Aku terpaksa mengalah pada bocah ini, aku mengikutinya keluar dari masjid. Ia menunjuk seorang wanita paruh baya. Ibu! Aku akhirnya berjalan ke arah ibuku, aku tak menghiraukan Nurdin yang menatapku kesal karena meninggalkannya begitu saja. Aku lupa, hanya sedikit orang saja di kampung ini yang mengenali ibuku karena memang ibuku jarang berinterkasi dengan penduduk kampung, ia harus bekerja keras dari pagi sampai sore sehingga tak memiliki waktu untuk berinteraksi dengan penduduk kampung bahkan dengan keluarga.

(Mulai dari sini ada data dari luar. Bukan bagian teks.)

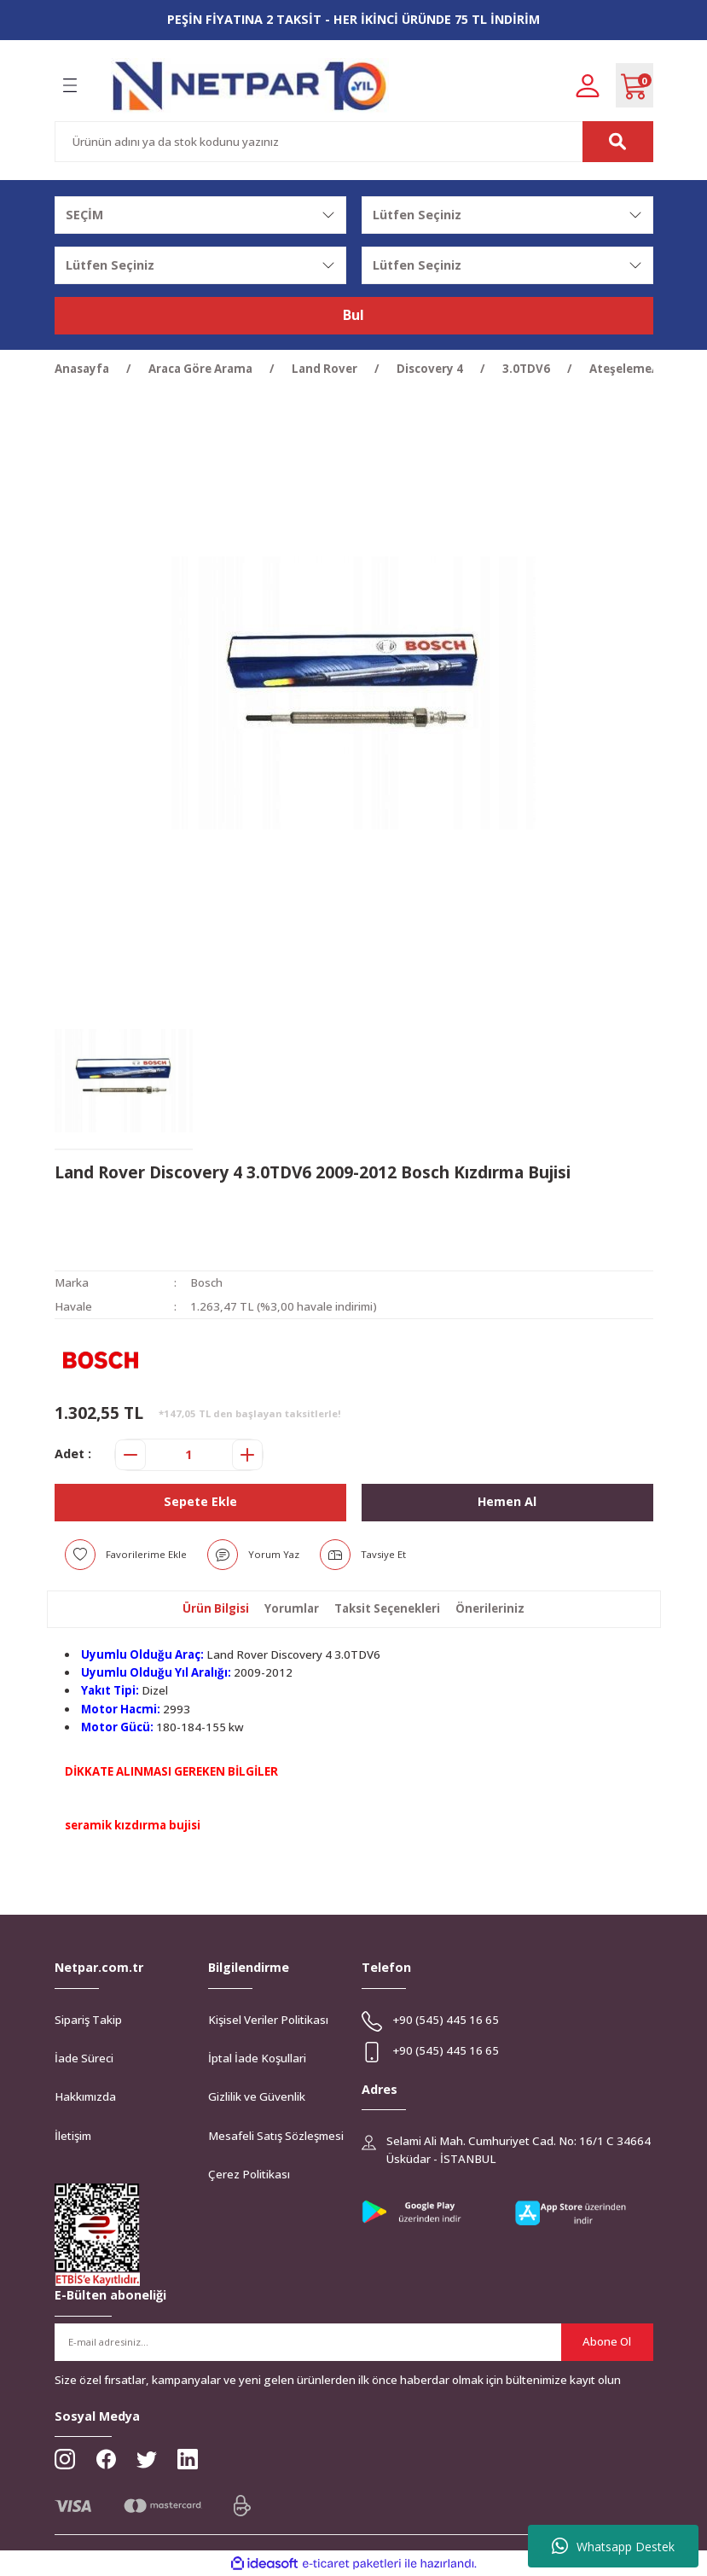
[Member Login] (587, 85)
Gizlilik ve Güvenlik (256, 2096)
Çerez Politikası (249, 2174)
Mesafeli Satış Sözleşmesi (276, 2135)
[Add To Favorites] (126, 1554)
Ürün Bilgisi (216, 1608)
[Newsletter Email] (354, 2342)
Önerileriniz (489, 1608)
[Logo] (250, 85)
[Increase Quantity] (247, 1454)
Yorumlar (291, 1608)
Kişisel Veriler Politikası (268, 2019)
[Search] (354, 141)
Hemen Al (507, 1501)
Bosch (206, 1282)
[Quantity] (189, 1454)
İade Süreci (84, 2058)
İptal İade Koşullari (257, 2058)
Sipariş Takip (88, 2019)
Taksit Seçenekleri (387, 1608)
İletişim (73, 2135)
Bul (353, 315)
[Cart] (634, 85)
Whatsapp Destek (613, 2546)
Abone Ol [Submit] (606, 2341)
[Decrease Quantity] (130, 1454)
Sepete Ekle (200, 1501)
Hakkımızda (85, 2096)
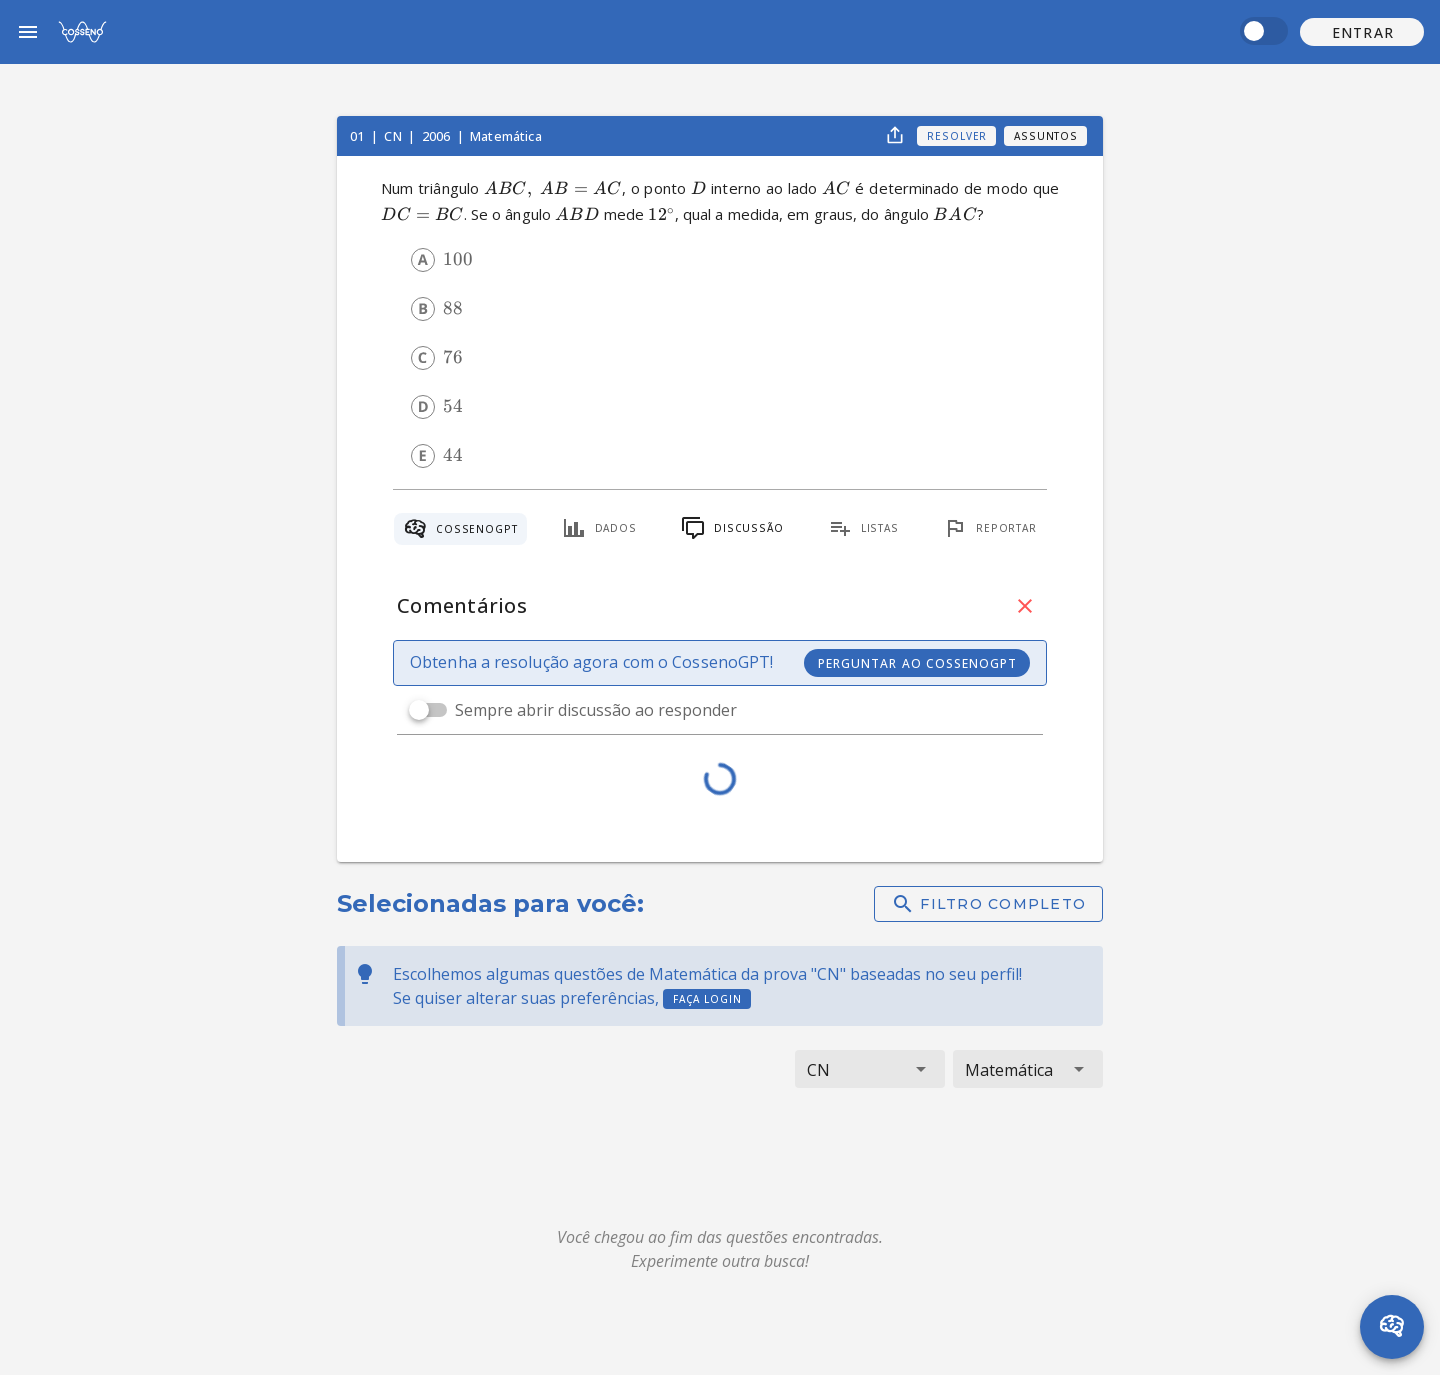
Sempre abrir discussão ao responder (596, 710)
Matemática (506, 136)
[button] (1362, 32)
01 (358, 136)
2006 (438, 136)
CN (394, 136)
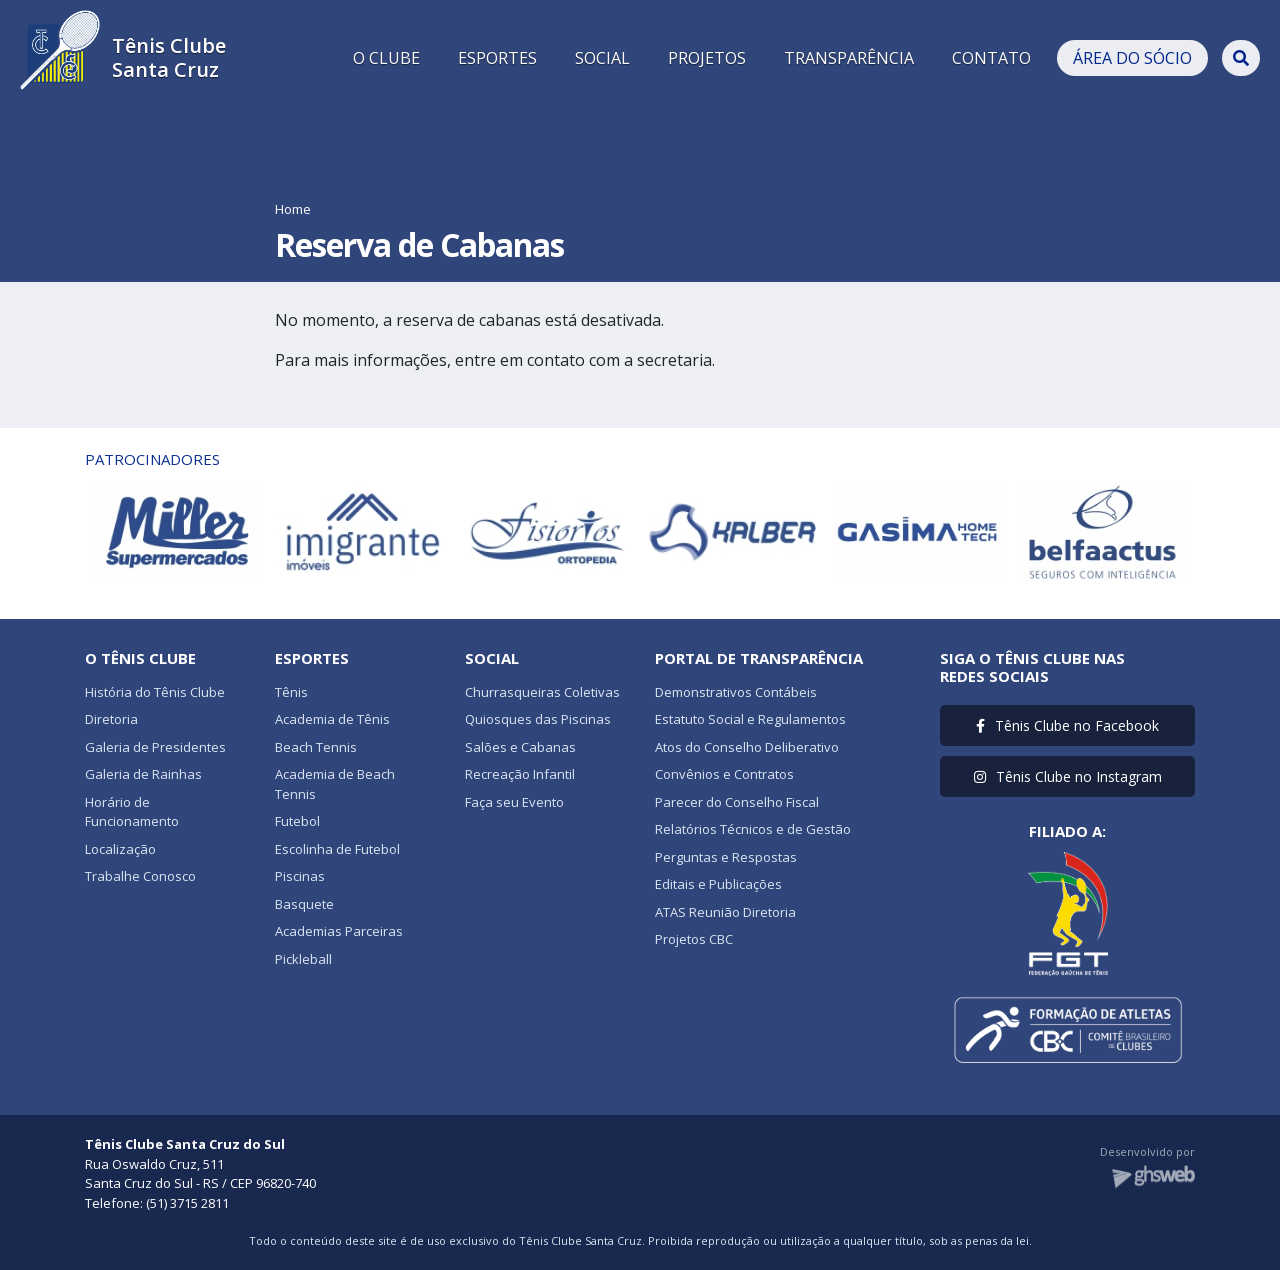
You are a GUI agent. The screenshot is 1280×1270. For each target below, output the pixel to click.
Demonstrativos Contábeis (736, 692)
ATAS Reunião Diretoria (725, 912)
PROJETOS (707, 58)
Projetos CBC (694, 939)
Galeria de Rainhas (143, 774)
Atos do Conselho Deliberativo (747, 747)
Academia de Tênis (332, 719)
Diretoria (111, 719)
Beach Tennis (316, 747)
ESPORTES (497, 58)
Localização (120, 849)
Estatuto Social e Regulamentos (750, 719)
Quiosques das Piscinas (538, 719)
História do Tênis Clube (155, 692)
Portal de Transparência (759, 658)
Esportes (312, 658)
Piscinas (300, 876)
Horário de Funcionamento (132, 812)
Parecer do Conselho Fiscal (737, 802)
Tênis (291, 692)
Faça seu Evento (514, 802)
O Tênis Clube (140, 658)
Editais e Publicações (718, 884)
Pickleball (303, 959)
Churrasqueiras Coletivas (542, 692)
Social (492, 658)
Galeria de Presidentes (155, 747)
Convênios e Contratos (724, 774)
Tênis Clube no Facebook (1067, 725)
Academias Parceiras (339, 931)
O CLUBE (386, 58)
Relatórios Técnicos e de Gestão (753, 829)
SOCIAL (602, 58)
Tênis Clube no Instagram (1068, 776)
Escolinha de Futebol (337, 849)
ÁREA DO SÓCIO (1132, 58)
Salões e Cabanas (520, 747)
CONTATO (991, 58)
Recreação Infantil (520, 774)
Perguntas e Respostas (726, 857)
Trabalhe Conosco (140, 876)
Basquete (304, 904)
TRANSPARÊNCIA (849, 58)
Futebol (297, 821)
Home (293, 209)
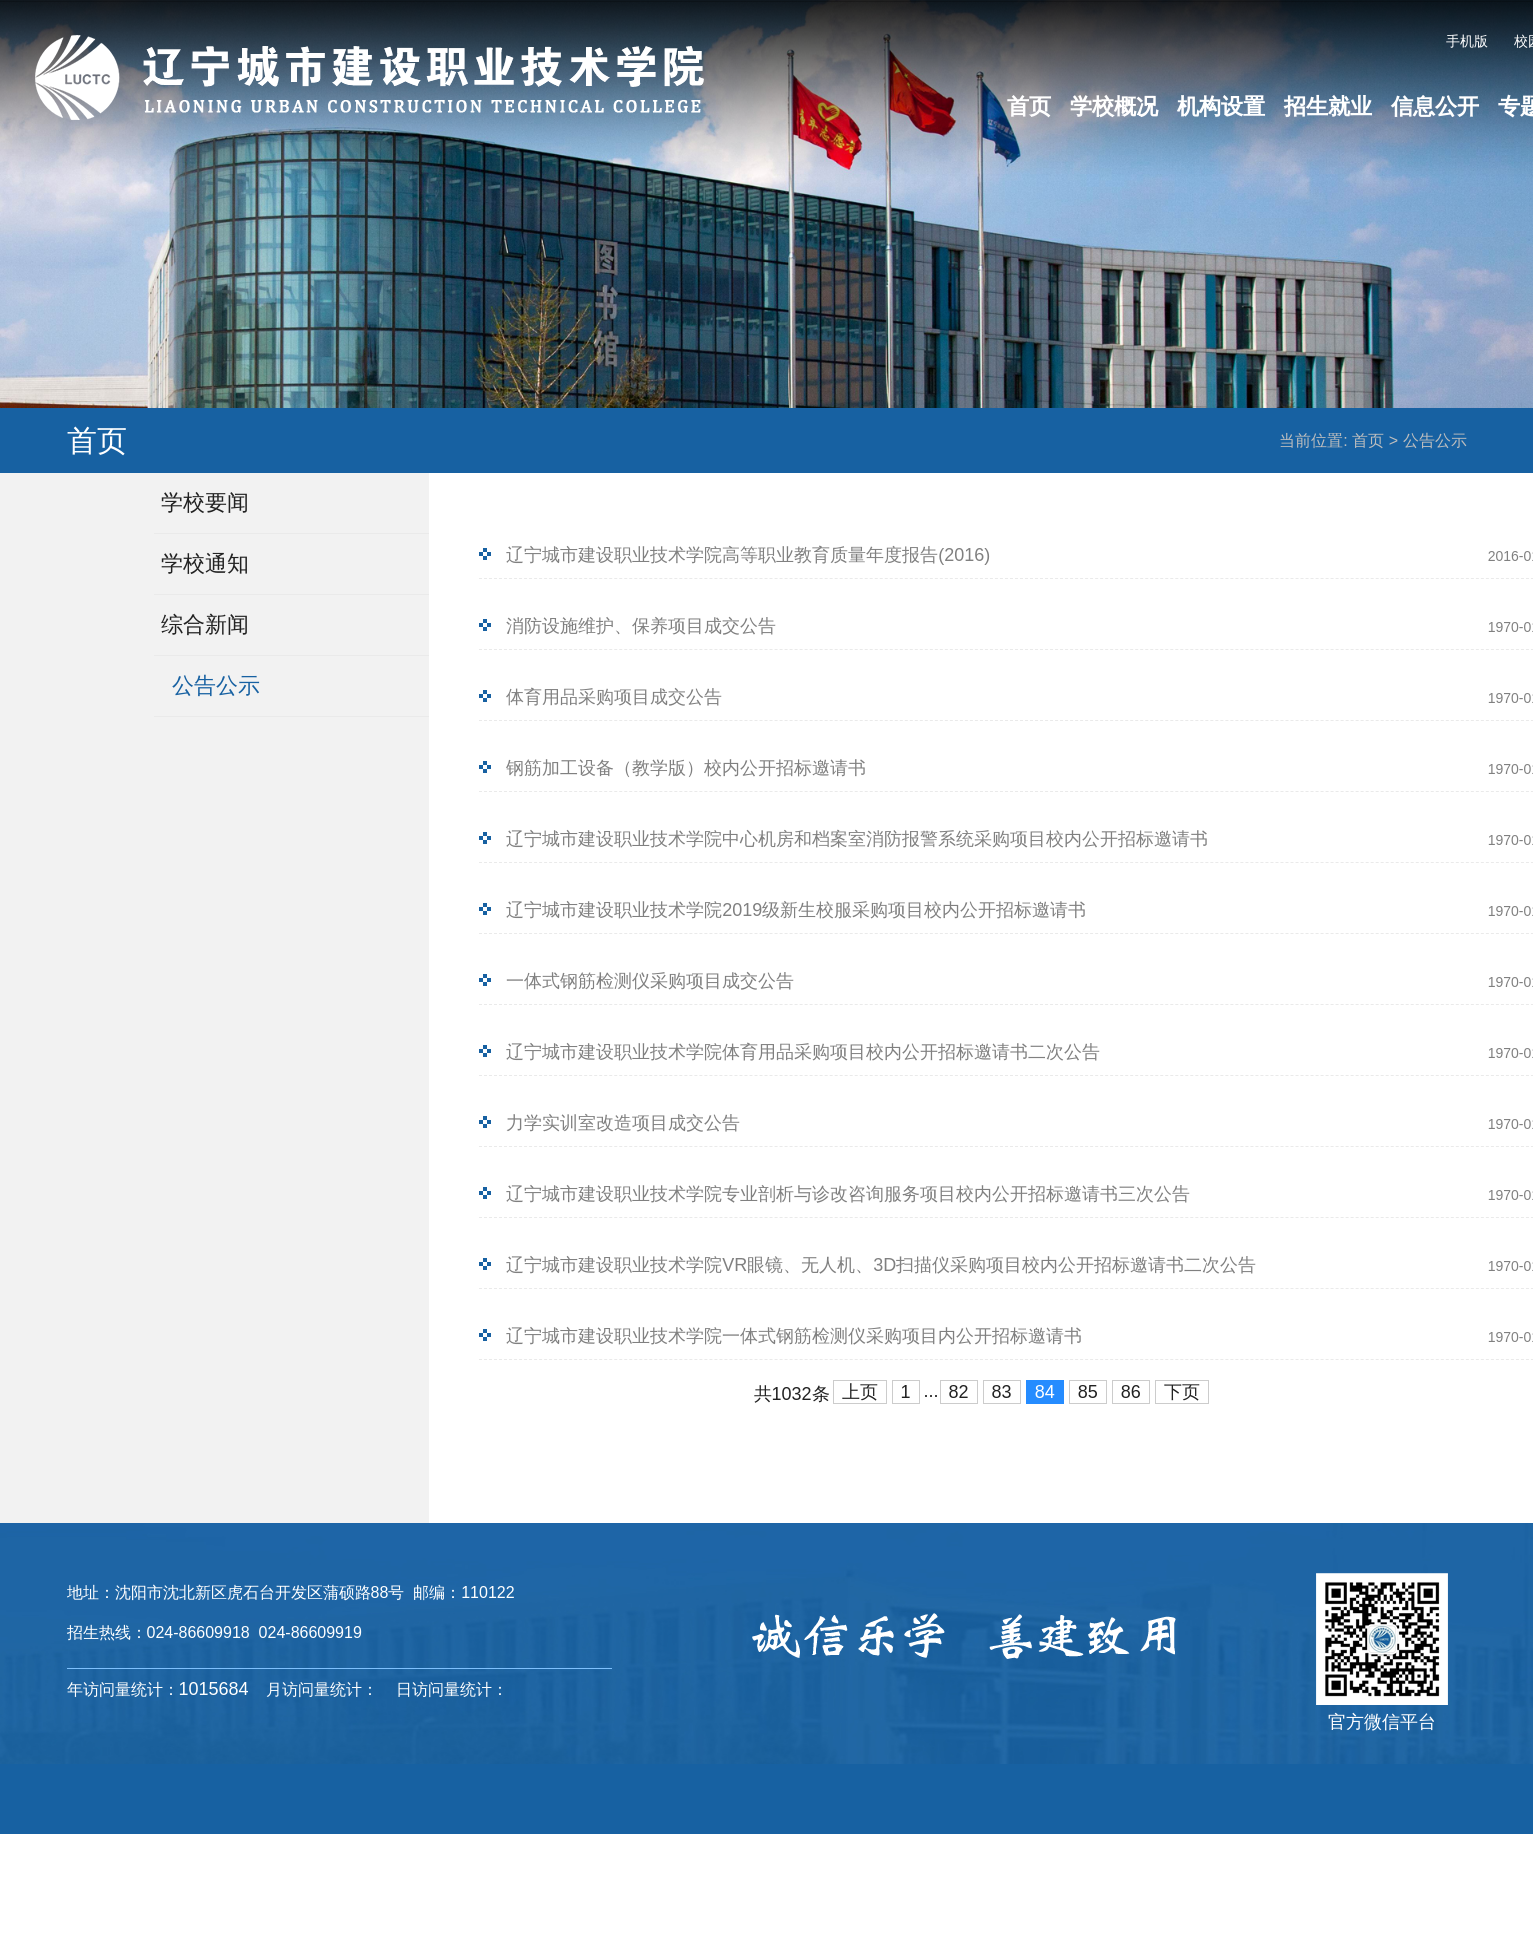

"Bunda, ada apa?" Aku mengulang pertanyaanku yang tadinya kutanyakan pada Nurdin, kepada ibuku.
"Kita harus pulang, Adi."
"Iya, Bunda."
Aku berjalan mengiringi ibuku, ia berjalan dua langkah di depanku. Lagi-lagi tak ada obrolan yang tercipta, hening sepanjang jalan. Tak ada suara kecuali suara air yang mengalir di parit sebelah jalan. Udara masih saja segar, terasa sejuk dan dingin.
Kami berdua sampai di depan pintu rumah, aku masih tenggelam dalam lamunan yang berisi tentang pertanyaan apa definisi perkataan imam Abdul Kadir barusan.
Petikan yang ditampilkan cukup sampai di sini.